What is expected: Go through the listing and pick out each line with the word "agent" in it.

Data shown:

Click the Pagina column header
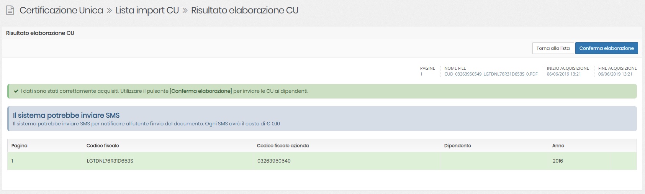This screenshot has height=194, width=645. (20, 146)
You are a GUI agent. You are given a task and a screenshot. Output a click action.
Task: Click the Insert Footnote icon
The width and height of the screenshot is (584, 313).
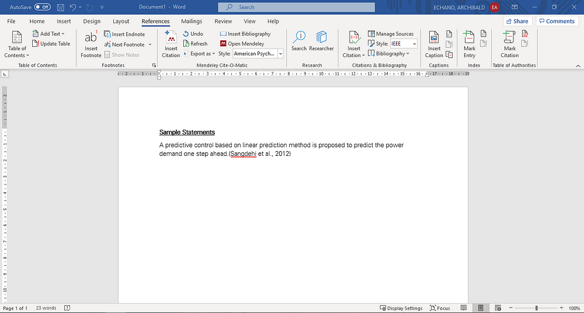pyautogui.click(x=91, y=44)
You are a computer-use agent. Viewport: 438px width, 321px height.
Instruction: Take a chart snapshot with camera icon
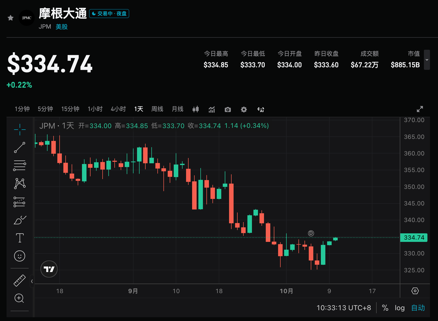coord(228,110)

--

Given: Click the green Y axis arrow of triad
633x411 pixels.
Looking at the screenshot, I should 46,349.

Solution to this task:
You are a GUI agent. You are given a task and a screenshot. Output a click action.
You are a computer-use agent. Viewport: 438px width, 321px height.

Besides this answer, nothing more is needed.